Wir haben heute intensiv das Positive gesucht und gefunden: Vermutlich Montag (20/05/2013) können wir Bergfest feiern. Können wir uns ja darauf freuen! Heute (mal wieder) ein paar Bilder der MAUNIE gemacht.

Das hier finden wir besonders „nett“. Ansonsten an Bord alles wohl, die Laune ist auch stetig gestigen, aber jetzt kommt wieder der Abend und mit Sicherheit eine doofe Nacht.

Peter.

Ein Gedanke zu „GALAPAGOS – MARQUESS Tag 8 (18/05/2013)“

  1. Also der „Kracher“ mit den Reisepässen lässt ja erst einmal den Kamm schwellen, relativiert sich aber etwas, wenn man mal nachhakt – lesen bildet! Wenn jemand einen Reisepass braucht, ist das für seinen Wohnort zuständige Amt zuständig.- so kennen wir das ja wohl alle. Im Ausland sind das in der Regel Deutsche Botschaften und eventuell auch mal Konsulate. Was war also los in Panama? Die Deutsche Botschaft war schon der richtige – und zuständige- Ort für die Passausstellung – allerdings erst mal nur für in Panama ansässige Deutsche! Für alle anderen Deutschen ist die Botschaft eben -völlig logisch – nicht zuständig.

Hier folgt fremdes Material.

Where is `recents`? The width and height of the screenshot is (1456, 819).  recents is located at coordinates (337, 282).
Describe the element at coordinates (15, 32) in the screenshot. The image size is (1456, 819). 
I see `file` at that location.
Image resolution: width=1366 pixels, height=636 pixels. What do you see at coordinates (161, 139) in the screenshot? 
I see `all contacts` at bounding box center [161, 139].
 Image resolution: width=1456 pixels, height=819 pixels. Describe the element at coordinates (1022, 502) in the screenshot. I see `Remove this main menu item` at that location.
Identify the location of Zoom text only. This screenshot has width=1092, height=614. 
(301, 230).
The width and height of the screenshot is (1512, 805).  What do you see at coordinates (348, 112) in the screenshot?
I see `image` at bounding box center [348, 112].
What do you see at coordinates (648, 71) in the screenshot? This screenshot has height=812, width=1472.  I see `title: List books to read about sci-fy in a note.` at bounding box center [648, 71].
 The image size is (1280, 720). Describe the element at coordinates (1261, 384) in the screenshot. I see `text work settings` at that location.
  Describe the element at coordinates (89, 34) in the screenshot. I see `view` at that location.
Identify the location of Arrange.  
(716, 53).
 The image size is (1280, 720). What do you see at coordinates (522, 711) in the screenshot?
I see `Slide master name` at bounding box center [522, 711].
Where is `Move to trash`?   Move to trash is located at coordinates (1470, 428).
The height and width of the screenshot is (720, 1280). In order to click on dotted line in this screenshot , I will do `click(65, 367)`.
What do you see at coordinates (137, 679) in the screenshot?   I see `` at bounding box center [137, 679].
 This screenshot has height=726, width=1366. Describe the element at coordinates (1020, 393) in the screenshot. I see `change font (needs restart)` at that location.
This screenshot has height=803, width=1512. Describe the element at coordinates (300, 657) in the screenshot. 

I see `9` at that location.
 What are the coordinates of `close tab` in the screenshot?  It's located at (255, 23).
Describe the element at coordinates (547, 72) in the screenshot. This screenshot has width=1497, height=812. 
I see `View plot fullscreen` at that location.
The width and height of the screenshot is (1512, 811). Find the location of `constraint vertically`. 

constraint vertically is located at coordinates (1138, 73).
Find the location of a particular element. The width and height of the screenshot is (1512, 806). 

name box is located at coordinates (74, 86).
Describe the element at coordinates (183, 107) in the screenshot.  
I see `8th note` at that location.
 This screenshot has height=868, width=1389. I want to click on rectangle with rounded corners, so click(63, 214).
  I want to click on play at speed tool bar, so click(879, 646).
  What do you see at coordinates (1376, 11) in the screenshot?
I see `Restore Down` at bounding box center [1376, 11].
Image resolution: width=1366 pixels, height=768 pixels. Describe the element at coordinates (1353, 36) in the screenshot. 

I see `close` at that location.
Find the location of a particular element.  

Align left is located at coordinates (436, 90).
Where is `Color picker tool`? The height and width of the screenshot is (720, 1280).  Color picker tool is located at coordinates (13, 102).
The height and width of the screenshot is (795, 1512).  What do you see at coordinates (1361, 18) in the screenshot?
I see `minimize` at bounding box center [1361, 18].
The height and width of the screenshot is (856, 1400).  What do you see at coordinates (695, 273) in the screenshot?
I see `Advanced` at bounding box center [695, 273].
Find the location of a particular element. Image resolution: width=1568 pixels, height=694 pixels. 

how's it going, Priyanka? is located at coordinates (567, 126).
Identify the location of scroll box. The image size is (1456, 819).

Die bekommen dann zwar auch ihren Pass – aber eben nur mit “Unzuständigkeitsgebühr”. Für Leute, die ihr Schiff als Hauptwohnsitz haben,vermute ich mal das zuständige Passamt im Heimathafen, zumindest dann, wenn das Siff im Register steht. Man kann da auch durchaus etwas Verständnis haben. Anders als Zuhause auf dem Ortsamt sind ja die nötigen bürokratischen Überprüfungen um einiges umständlicher als bei „Ortsansässigen“. Wer das jetzt für ungerecht hält, weil für Weltenbummler doch irgendeine Ausnahme gemacht werden sollte, sollte bedenken, dass ein Pass für 10 Jahre ausgestellt wird – und das reicht ja wohl fast immer fürs Weltenbummeln. Wer länger unterwegs sein kann, sollte sich an etwas Mehrkosten dann auch nicht stoßen.

    Wenn allerdings jemand mit seiner 50m Yacht unter der Flagge Panamas käme, der sich sonst überall abgemeldet hätte und auf der Yacht seinen “Lebensmittelpunkt” behaupten könnte – ja dann würde er auf der Deutschen Botschaft in Panama wohl keine Unzuständigkeitsgebühr zahlen müssen. Kommt jetzt jemand auf die Idee , in Panama mal schnell die Landesflagge zu setzen und mit Wasserfarbe “PANAMA” auf den Spiegel zu pinseln? Ich würde das für keinen herausragend guten Einfall halten.Man sollte bedenken, das wohlmöglich die (mit Sicherheit nicht kostenlose) Eintragung ins Schiffsregister vorgezeigt werden soll und unabhängig davon der panamasche Zoll bei einer Privatyacht einen Antrag auf Einfuhr annehmen könnte……….ups!!!!.